Many people in Georgia -- Republicans and old-line Democrats (which are in many cases the same thing) -- don't think Stacey Abrams can ever, not in a million years, become governor of Georgia. She would not only be the first woman and the first black to win the governorship, she'd be the first black woman elected governor of any state. (She turned our head on WataugaWatch back in May.)
She was the Minority Leader in the Georgia House for six years, so naturally she made some enemies on her own side of the aisle because she was willing to negotiate with the majority. But don't underestimate her.

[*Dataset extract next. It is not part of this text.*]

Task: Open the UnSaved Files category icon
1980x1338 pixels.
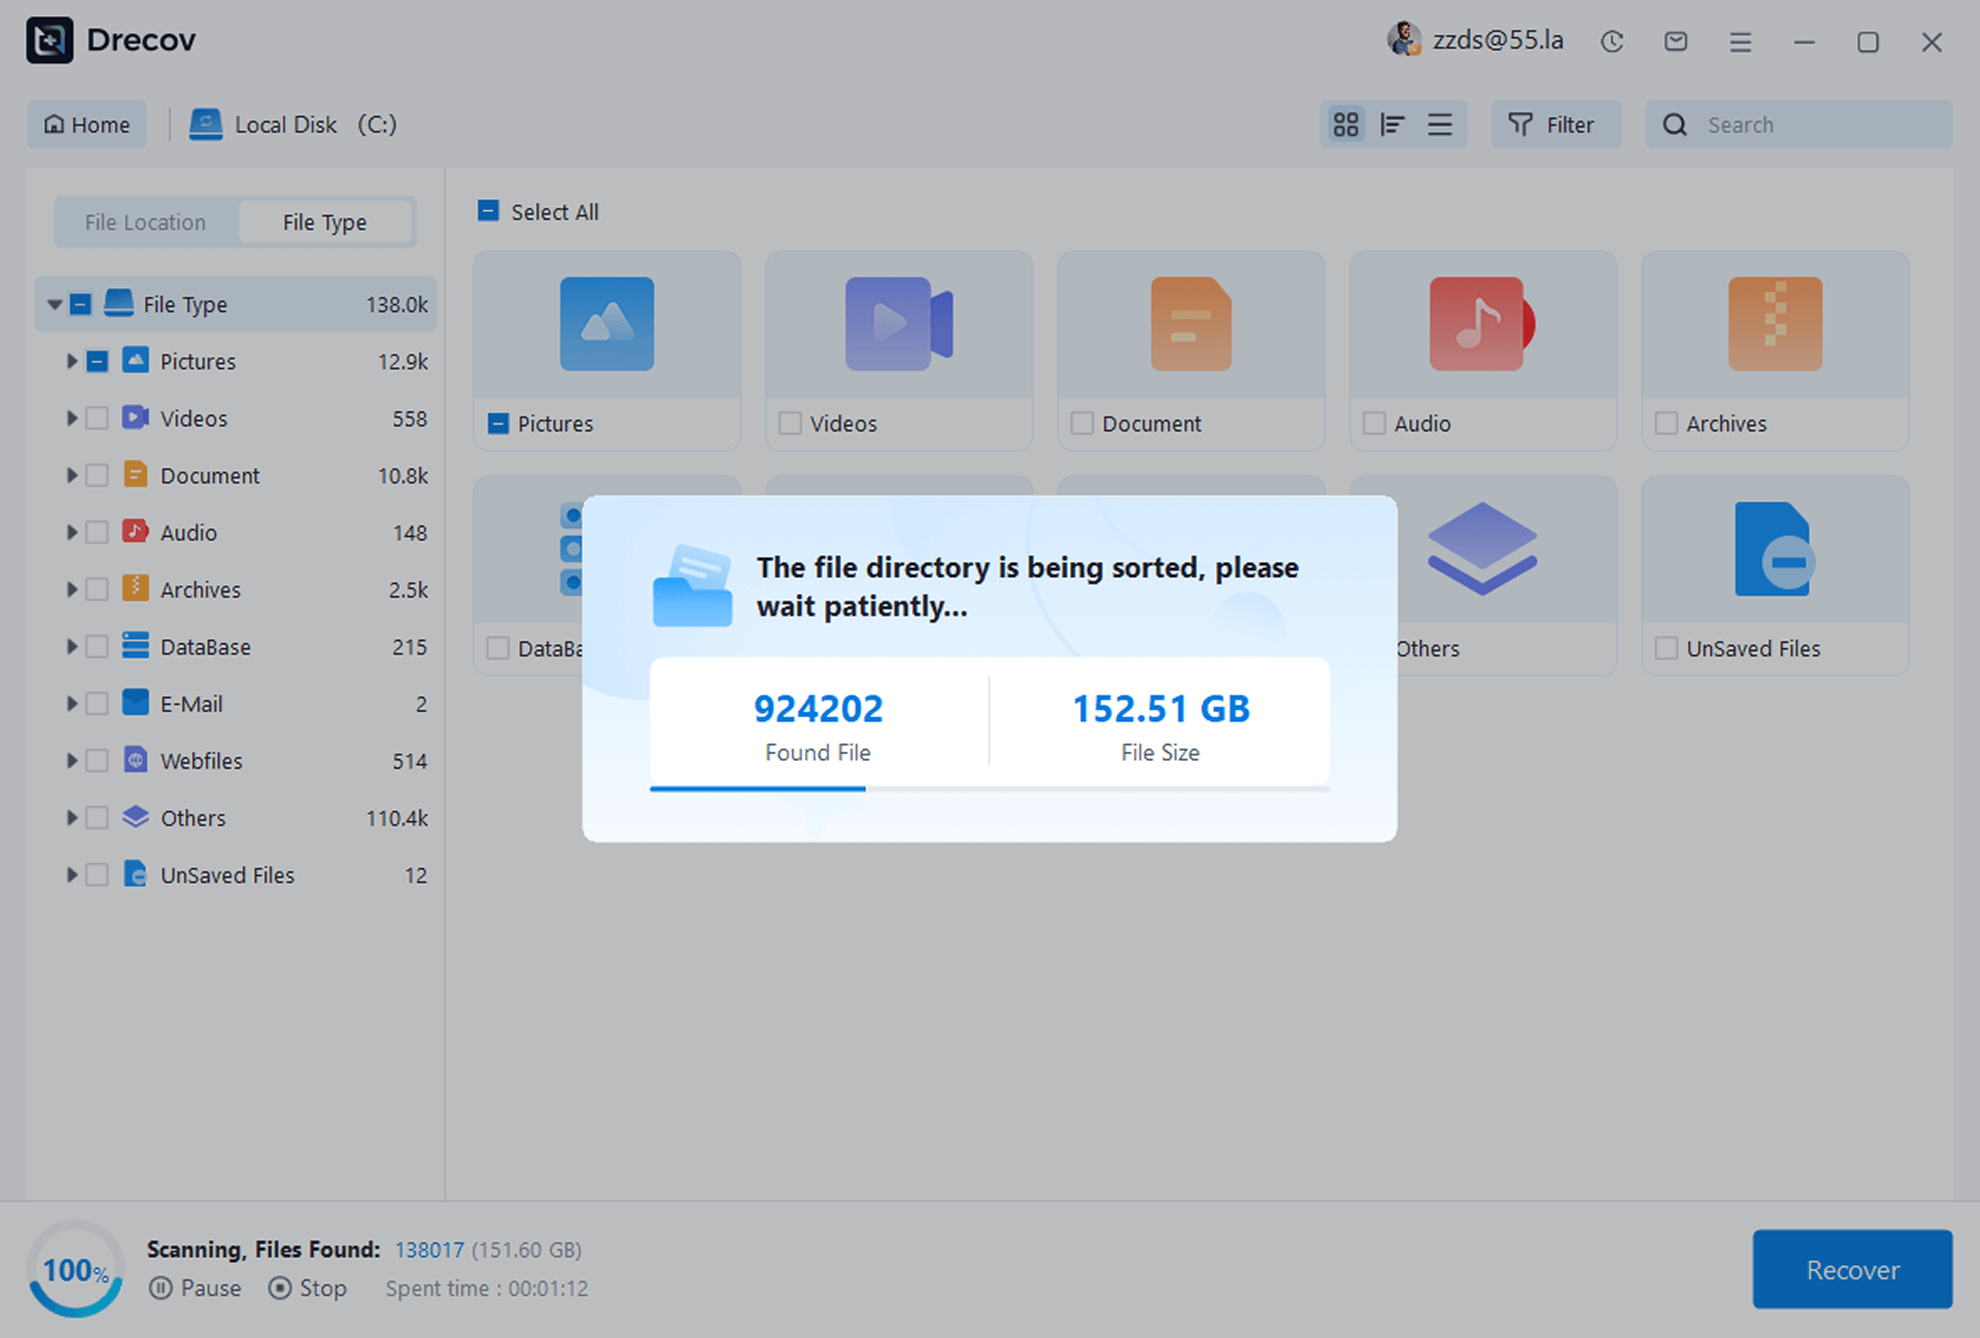Action: point(1775,550)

We like the glimpses of her we can get from the lengthy profile published in today's New York Times. What follows is from deep into that article:
Ms. Abrams was elected to the General Assembly in 2006, two years after Republicans had taken control of the Georgia House for the first time in more than a century. She was young, but not green. She had served as student president at Spelman College, Atlanta’s storied African-American women’s college, and kept her life ambitions, eventually including the goal of becoming president, listed in a spreadsheet. “The sheer boldness of my ambitions gnawed at me,” she recalled in her 2018 autobiography, “Minority Leader: How to Lead from the Outside and Make Real Change.”

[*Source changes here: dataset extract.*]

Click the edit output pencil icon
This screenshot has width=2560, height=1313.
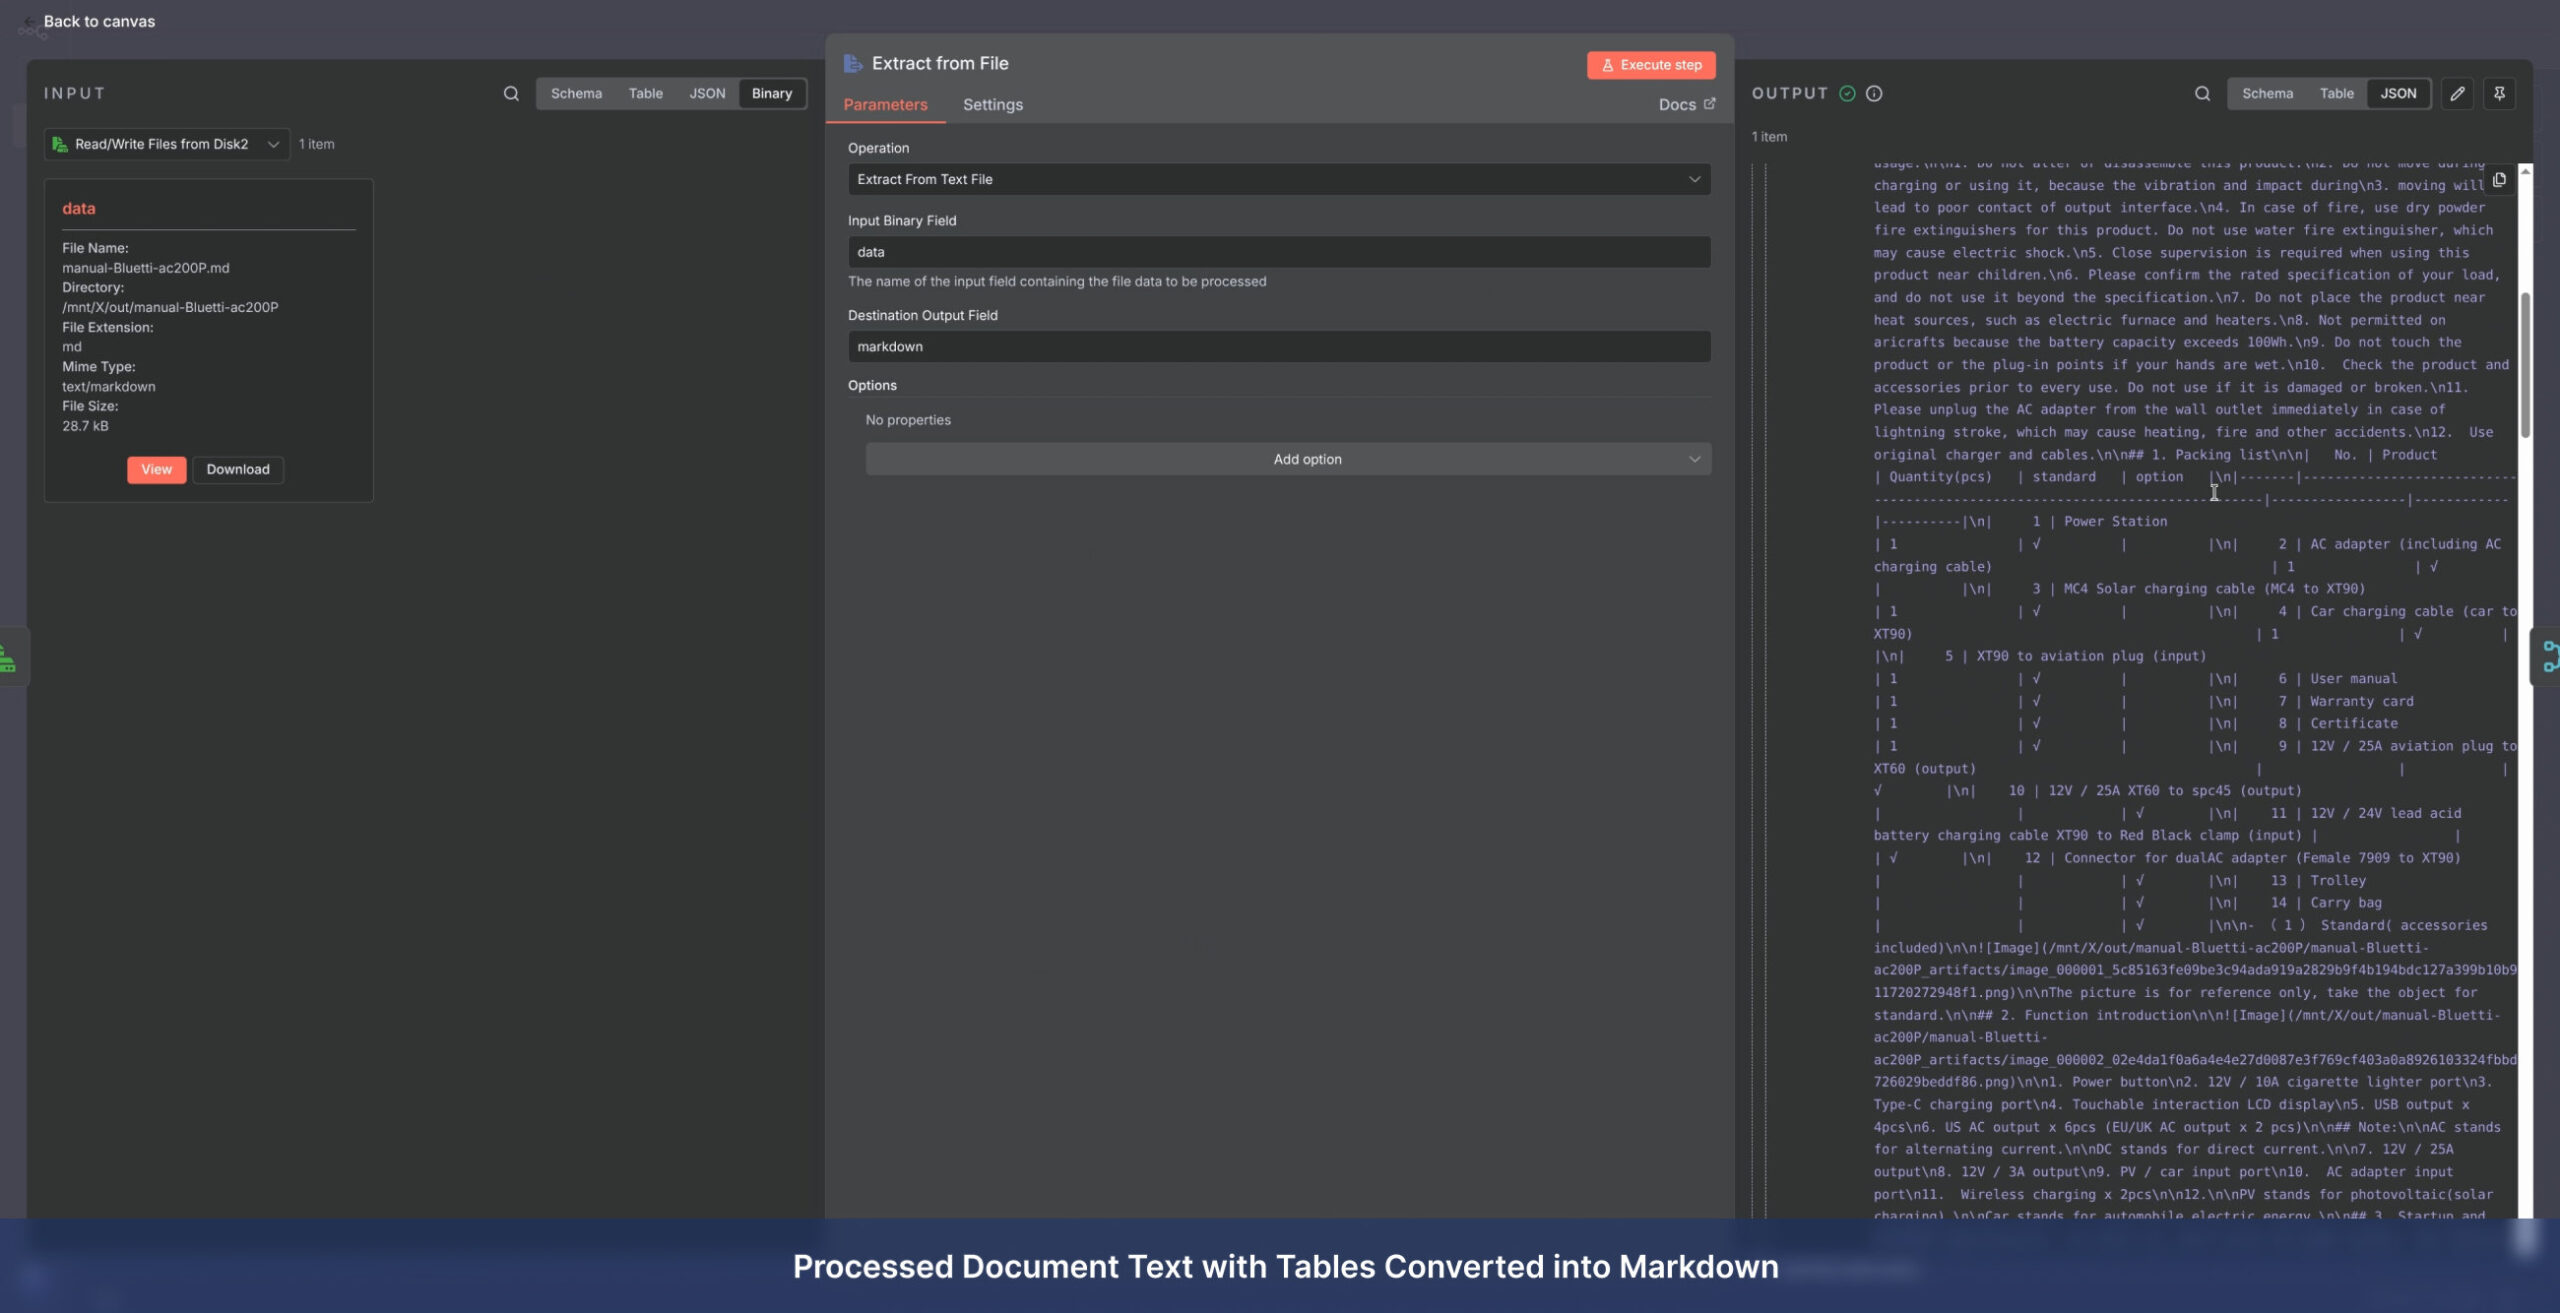2457,93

Style-wise, she was more of a listener than a glad-hander, more policy wonk than enforcer. She was a careful, prepared speaker with a bookish quality, a wry sense of humor and a tendency toward efficiency.
“She engendered a sense of loyalty in a lot of people that way,” said Brian Thomas, who was a member of the House Democratic leadership at the time. “A lot of people just respected the fact that she was just a lot smarter than some of us, and able to use that intellect in ways that were really effective.” ...
Her debut on the political scene had effectively come in 1992, when she emerged as a leading voice among black students. Atlanta, like other American cities, was racked by protests and riots after police officers in Los Angeles were acquitted in the beating of Rodney King. Eventually she found herself at a televised town-hall meeting with Maynard Jackson, the city’s first black mayor. As the cameras rolled, Ms. Abrams recalled in her book, she “excoriated his record and scoffed at his leadership.”
Mr. Jackson later co-opted his eloquent critic, giving her a job in the city’s office of youth services. She went on to earn a law degree and a master’s in public policy, and at the age of 29, to serve as deputy city attorney....
She made her bid for minority leader in November 2010. The Democrats had just lost more House seats in the Tea Party wave election, and were watching bitterly as a number of their white lawmakers jumped ship to the Republicans.
The caucus, which had become majority black and held fewer than 70 of the 180 seats in the House, turned to a young backbencher. “I took the lead of a broken party,” Ms. Abrams wrote, “knowing that we would wander in the political wilderness for at least a decade.”
She had already established herself as one of the smartest members of the Legislature. Her background in tax law helped her analyze the deep structure of complex bills, landing her on the powerful Ways and Means Committee as a freshman. Even Republicans saw her talent: In 2011, State Representative Allen Peake called her “brilliant.”
“People who underestimate her risk complete embarrassment,” he told The Atlanta Journal-Constitution at the time.